> WHAT TO WORK ON:
[a] Translate this sentence from the passage on healthcare venture capital into Spanish: "Though Scale's decision could be a sign of a dramatic shift away from healthcare venture capital, there are firms still quite dedicated to the sector."
[b] Write the next part of the article on Scale's retreat from healthcare venture capital, picking up right after its last sentence.

> PASSAGE FOR REVIEW:
* * * * *

While venture capital firms and life sciences companies have long bemoaned the risk in garnering Food and Drug Administration product approval, the consequence has primarily been limited to VC firms investing in later-stage companies with more reliable, more proven products, rather than stemming new healthcare investments altogether.

Though Scale's decision could be a sign of a dramatic shift away from healthcare venture capital, there are firms still quite dedicated to the sector.

Sofinnova Ventures, for example, announced in mid-October that it raised a $440 million fund that would be entirely dedicated to life sciences companies, particularly late-stage drug developers. The Menlo Park, Calif.-based fund has a similar focus to many venture capital firms in life sciences: Beyond investing in drugs and medical devices, Sofinnova also targets information technology.

Now that Scale is cutting off any new healthcare venture capital, it will focus entirely on technology companies (excluding two managing directors who will remain focused on Scale's existing healthcare portfolio).

"The partners believe that the vagaries of the FDA and the resulting increase in time and capital needed to take these companies through to a real exit doesn't fit our mid-stage fund strategy any longer," managing director Kate Mitchell wrote in a blog post on Scale's website. "We are heartened by the dialog that is beginning to take place between our industry and the regulators. We will continue to be active in that conversation but think that the timing of a resolution that benefits emerging companies tackling important healthcare issues will be beyond our investing horizon."

* * * * *

> MATERIAL PROVIDED:
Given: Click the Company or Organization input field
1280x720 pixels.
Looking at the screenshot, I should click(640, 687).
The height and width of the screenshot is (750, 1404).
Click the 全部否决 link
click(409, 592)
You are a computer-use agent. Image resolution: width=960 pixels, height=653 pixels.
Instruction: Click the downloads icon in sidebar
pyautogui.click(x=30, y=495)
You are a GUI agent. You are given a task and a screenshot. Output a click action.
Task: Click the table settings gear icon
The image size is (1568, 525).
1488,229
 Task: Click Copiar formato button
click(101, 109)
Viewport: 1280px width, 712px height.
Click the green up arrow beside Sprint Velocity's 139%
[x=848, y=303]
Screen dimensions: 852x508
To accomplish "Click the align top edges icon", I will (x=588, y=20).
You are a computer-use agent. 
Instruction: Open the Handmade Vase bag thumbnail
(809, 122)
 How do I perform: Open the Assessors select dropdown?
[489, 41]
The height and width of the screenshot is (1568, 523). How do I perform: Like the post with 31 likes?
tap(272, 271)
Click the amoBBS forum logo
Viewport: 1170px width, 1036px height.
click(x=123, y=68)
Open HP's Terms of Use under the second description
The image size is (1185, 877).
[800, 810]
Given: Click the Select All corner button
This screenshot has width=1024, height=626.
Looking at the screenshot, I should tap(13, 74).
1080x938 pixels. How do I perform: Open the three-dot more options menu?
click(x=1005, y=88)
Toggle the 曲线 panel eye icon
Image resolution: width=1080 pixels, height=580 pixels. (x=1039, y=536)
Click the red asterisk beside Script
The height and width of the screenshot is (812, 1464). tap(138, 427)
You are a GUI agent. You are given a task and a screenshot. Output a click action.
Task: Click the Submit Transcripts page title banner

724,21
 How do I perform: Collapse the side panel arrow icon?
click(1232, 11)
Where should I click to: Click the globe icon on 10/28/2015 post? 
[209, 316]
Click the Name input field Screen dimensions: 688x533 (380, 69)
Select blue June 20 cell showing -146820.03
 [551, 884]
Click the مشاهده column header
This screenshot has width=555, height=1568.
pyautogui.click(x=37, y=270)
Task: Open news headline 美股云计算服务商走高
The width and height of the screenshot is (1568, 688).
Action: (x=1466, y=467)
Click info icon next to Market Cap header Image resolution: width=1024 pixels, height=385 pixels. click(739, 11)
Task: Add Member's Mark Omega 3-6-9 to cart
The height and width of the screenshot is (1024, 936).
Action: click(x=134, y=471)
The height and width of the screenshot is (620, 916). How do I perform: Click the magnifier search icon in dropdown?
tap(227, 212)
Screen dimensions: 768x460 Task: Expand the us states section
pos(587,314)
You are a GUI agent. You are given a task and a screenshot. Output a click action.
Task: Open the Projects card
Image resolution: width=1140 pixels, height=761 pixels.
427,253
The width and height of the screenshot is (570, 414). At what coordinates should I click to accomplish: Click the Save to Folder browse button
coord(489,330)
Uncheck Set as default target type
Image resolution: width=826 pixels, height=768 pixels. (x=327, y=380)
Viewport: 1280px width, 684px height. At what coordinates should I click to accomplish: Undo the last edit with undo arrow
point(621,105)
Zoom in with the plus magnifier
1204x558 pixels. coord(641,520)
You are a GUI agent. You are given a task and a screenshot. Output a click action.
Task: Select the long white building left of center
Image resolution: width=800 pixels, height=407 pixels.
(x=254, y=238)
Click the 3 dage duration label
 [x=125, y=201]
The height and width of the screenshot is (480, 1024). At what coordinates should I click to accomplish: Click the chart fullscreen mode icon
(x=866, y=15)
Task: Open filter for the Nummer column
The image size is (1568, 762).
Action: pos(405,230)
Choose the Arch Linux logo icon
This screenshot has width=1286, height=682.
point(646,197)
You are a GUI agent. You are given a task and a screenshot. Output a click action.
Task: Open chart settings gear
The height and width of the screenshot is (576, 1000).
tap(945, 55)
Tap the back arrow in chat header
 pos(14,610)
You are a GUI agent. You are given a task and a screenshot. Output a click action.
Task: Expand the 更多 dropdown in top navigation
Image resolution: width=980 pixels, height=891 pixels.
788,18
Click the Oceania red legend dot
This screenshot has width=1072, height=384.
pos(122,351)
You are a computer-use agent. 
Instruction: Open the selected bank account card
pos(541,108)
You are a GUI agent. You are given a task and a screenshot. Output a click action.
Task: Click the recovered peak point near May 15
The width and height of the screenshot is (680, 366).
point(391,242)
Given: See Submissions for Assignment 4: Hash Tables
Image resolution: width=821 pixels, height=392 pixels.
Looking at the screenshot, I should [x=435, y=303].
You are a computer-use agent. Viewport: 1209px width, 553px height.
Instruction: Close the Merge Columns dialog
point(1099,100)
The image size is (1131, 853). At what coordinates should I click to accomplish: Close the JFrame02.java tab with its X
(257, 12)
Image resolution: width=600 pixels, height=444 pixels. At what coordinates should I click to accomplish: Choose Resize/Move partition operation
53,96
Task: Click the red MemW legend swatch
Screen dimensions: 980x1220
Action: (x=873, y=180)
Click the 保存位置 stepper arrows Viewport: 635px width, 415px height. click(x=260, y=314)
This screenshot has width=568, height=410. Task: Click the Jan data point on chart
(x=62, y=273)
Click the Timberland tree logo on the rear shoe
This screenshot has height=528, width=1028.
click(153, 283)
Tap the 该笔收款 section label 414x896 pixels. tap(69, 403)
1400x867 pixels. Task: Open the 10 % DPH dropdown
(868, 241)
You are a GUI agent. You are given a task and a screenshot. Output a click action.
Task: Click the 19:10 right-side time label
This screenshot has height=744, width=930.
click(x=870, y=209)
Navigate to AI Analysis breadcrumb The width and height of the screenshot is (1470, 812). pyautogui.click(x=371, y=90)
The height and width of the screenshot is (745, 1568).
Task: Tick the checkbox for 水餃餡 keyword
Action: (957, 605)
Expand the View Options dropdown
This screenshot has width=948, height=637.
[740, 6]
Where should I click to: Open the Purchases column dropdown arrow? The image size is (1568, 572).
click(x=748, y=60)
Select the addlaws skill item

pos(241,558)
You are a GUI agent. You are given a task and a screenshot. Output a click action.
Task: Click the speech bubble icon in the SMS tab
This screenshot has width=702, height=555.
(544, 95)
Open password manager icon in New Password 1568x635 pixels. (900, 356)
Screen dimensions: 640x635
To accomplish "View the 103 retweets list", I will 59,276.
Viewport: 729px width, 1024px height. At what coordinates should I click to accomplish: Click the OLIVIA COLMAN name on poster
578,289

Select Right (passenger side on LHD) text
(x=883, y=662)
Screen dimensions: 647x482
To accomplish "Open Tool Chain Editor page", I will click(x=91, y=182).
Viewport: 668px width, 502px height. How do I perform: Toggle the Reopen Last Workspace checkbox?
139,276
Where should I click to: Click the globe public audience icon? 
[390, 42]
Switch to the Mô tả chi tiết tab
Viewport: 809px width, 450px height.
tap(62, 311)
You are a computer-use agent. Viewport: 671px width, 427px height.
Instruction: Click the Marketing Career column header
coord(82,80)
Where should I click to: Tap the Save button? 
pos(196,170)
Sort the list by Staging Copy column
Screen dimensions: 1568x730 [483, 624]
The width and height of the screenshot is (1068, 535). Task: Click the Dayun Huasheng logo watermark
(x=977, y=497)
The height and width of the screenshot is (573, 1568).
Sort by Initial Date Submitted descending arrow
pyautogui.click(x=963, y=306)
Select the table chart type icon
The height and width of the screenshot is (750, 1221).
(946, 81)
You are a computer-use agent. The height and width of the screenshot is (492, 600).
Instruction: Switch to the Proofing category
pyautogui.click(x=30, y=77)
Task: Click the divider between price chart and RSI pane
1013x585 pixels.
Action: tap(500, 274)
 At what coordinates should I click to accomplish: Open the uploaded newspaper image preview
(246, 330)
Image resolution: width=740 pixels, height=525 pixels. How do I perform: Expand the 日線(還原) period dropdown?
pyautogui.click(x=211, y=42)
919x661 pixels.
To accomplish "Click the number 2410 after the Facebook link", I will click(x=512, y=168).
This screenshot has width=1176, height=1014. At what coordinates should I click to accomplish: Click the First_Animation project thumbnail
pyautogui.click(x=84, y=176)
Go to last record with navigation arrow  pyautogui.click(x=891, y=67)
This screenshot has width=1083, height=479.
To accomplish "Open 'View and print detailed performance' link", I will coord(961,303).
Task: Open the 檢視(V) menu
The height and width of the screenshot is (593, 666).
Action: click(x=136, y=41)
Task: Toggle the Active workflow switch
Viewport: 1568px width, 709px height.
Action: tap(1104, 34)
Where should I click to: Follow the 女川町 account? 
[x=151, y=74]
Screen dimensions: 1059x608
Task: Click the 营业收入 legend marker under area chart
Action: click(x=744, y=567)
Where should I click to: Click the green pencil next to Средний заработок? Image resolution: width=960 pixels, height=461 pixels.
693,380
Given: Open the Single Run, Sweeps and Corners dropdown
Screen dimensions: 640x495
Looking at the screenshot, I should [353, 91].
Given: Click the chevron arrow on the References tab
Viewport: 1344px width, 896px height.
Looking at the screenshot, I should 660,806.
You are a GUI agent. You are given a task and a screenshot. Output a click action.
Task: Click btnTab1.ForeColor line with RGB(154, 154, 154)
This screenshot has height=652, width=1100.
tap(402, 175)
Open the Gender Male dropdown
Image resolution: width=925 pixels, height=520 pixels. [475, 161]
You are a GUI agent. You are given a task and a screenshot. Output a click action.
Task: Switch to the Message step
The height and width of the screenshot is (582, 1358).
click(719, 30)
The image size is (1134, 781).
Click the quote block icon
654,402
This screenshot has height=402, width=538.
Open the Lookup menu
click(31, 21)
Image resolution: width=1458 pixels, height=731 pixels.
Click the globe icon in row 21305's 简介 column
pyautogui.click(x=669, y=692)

* * * * *

> ANSWERS IN ORDER:
[a] Aunque la decisión de Scale podría ser señal de un alejamiento drástico del capital de riesgo en el sector de la salud, todavía hay firmas muy dedicadas a ese sector.

[b]
Scale has funded a few successes in healthcare, such as Seattle Genetics Inc., which had its cancer drug Adcetris approved in August. Though the product has had some sales, Adcetris has been somewhat limited by a costly price tag.

Scale was also part of a group of venture investors that helped Horizon Pharma Inc. become one of the few life sciences companies to successfully price an initial public offering earlier this year, when Horizon sold 5.5 million shares for $9 apiece, earning $49.5 million.

Though it's not as telling a sign of the shaky healthcare venture capital environment, two other venture firms announced they would combine and spin off their healthcare investment divisions. Forbes first reported that Menlo Park-based Morgenthaler Ventures and Advanced Technology Ventures, of Waltham, Mass., will merge the divisions next year, citing a source.

One her blog, Mitchell wrote that she thinks ending new healthcare investments is not a sign of things to come. She said there is still promising innovation and demand for healthcare companies, but the decision makes sense for the fund and its limited partners.

"While healthcare investing is not the best course for ScaleVP, we want to recognize and support the dozens of excellent venture firms and friends that continue to invest in healthcare," Mitchell wrote.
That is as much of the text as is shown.